1. 1101.
    -3
    daha önce nick'in hikayesini sormuştum "uzun" demişti.

    ciddi bir eşcinsel savunuculuğu var kendisinde. oysa ben biraz daha çıtayı yükseltmesi gerektiğini düşünüyorum. çünkü bana göre cinsiyet mevzusu biyolojik bir takım kondisyonlar dışında (evet bence cinsiyet biyolojinin konusu değil artık. cinsiyet sahibi olmak, karaciğerli olmak ya da leğen kemiğine sahip olmak gibi birşey. insanları karaciğer hacmine göre sosyal sınıflara ayırmıyoruz değil mi... ) kalıyor.

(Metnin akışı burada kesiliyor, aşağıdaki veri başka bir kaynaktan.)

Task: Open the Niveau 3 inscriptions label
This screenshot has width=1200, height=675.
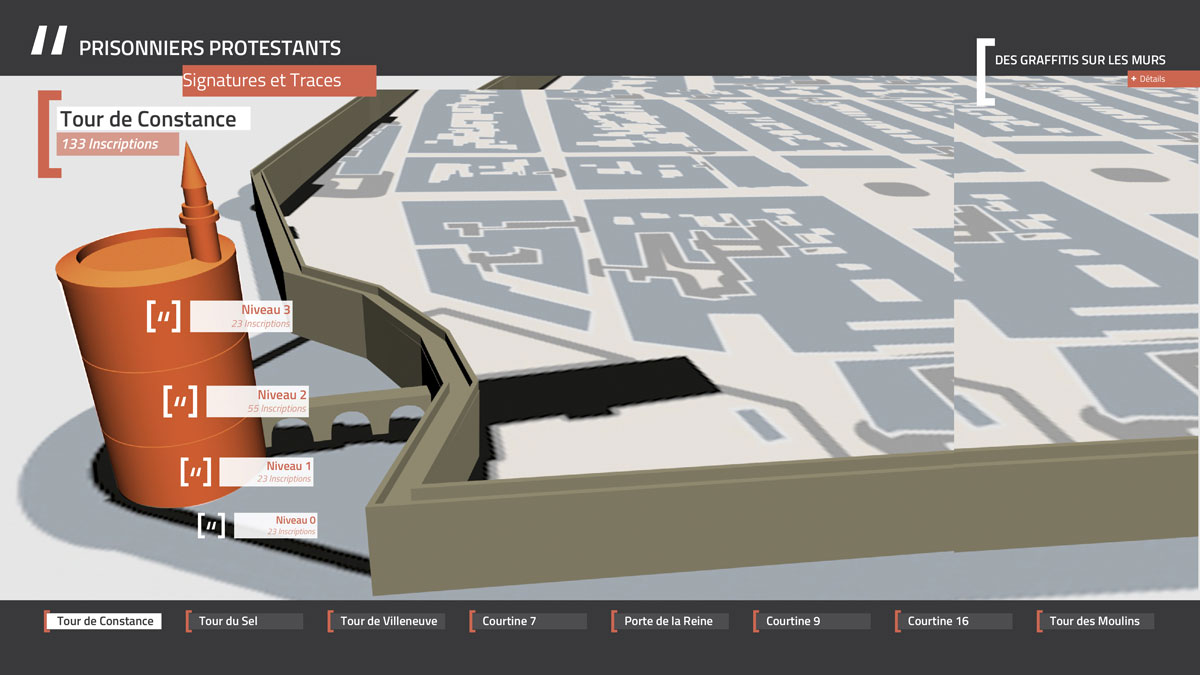Action: (241, 316)
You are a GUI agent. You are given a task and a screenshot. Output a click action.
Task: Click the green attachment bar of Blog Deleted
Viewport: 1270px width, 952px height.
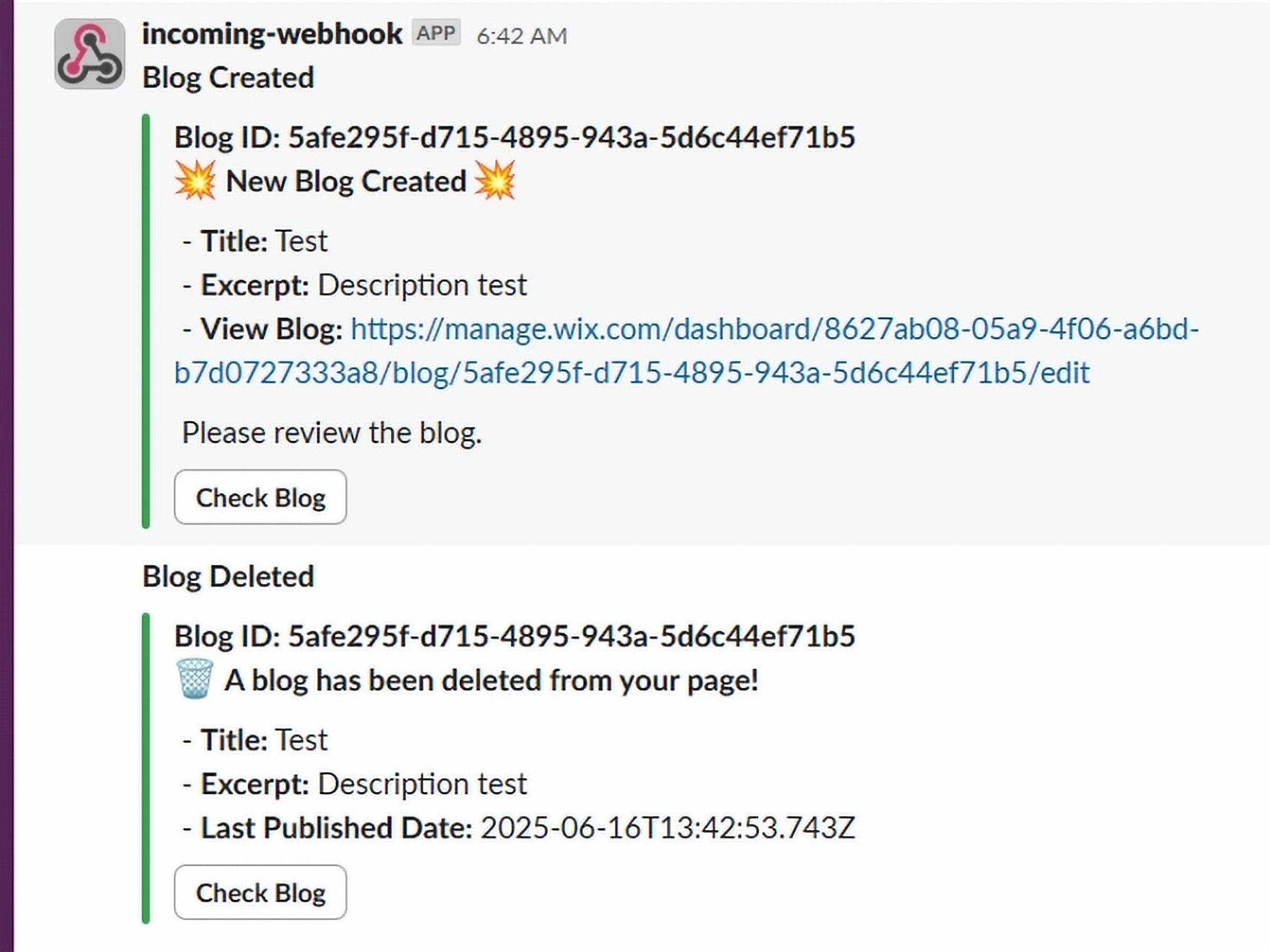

    yani cinsiyet sosyal bir mevzu. ama bir yandan da cinsiyet bazlı ayrımların ve yönelimlerin tamdıbını da (sapıklık derecesine varmadığı sürece) reddediyorum.
    dolayısı ile benim algıma göre heterociksüel diye bir klasifikasyon yok. dolayısı ile yine benim algıma göre homociksüel diye bir grup ta yok.

    benim algıma göre sosyal darwinist bir takım koşulların yarattığı farklılıklar dışındaki yönlerimiz itibariyle herhangi bir ayrıma dahil olamayız. ancak 46 kromozomlular ve 46 kromozomlu olmayanlar olarak ayrılabilmeliyiz.

    bunun sonucunda gözlemlediğim şey ise şu oluyor: "ille de ben eşcinselliğimle var olacağım!" diyen adamın "ille de erkek dediğin ancak ve ancak -o da belli şekillerde- kadından hoşlanabilir, çünkü yaşasın heteroluk!" diyen adamdan farkı yok.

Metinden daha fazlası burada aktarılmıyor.